The children of immigrants born on U.S. soil tend to live shorter lives than their parents.

To most, it’s probably not a big secret that a large proportion of Americans are unhealthy and overweight. According to heart.org, 157.4 million Americans over the age of 20 are overweight or obese. This staggering percentage presents a problem not only for natural citizens, but also immigrants.

According to an article by the New York Times, the average foreign-born American lives about 3 years longer than the average native-born American. Heart disease, high blood pressure, and diabetes is becoming more and more common among immigrant families. this leads many to believe that the American lifestyle, although a dream to many, isn’t all that it’s cracked up to be.

With fast food restaurants popping up on street corners daily, the allure of the delicious, convenient, and unhealthy food grows. Many immigrants claim that when they came to the U.S., fast food was something exciting and enjoyable.
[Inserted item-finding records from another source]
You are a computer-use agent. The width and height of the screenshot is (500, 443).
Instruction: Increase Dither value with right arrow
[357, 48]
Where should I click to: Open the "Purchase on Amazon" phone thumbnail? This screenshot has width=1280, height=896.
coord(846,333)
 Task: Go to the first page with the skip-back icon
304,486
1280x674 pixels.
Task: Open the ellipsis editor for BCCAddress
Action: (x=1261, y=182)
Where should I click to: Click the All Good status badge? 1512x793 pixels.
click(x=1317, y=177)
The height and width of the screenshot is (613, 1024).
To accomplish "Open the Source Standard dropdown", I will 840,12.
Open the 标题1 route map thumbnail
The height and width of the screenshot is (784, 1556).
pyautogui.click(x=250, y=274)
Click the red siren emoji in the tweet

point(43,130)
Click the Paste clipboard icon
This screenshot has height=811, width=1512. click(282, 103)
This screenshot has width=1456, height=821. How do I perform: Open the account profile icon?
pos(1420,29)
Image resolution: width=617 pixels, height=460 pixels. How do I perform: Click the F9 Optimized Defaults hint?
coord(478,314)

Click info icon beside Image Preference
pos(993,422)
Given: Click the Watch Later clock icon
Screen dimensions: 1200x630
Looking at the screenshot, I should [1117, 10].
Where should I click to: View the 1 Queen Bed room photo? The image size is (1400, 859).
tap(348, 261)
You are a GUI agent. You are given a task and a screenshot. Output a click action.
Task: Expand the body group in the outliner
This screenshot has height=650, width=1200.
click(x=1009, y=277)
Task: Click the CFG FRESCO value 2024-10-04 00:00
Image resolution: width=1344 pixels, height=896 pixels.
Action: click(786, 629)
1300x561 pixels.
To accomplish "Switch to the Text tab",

“I thought, this is really a country of opportunity,” said Esther Angeles, an immigrant who arrived in the United States 15 years ago. “Look at the size of the food!”

In the same New York Times article, Robert O. Valdez, a professor of family and community medicine and economics at the University of New Mexico, was quoted saying, “All the things we tell people to do from a clinical perspective today — a lot of fiber and less meat — were exactly the lifestyle habits that immigrants were normally keeping.”

With a healthcare system like we have, many would think that the health of Americans wouldn’t be worsening at such an alarming rate. However, it’s blatantly obvious that our smoking, drinking, and particularly eating habits are getting way too out of hand. If America is to become healthier, we need to start trying to keep away from our addictions, even if they are convenient and tasty.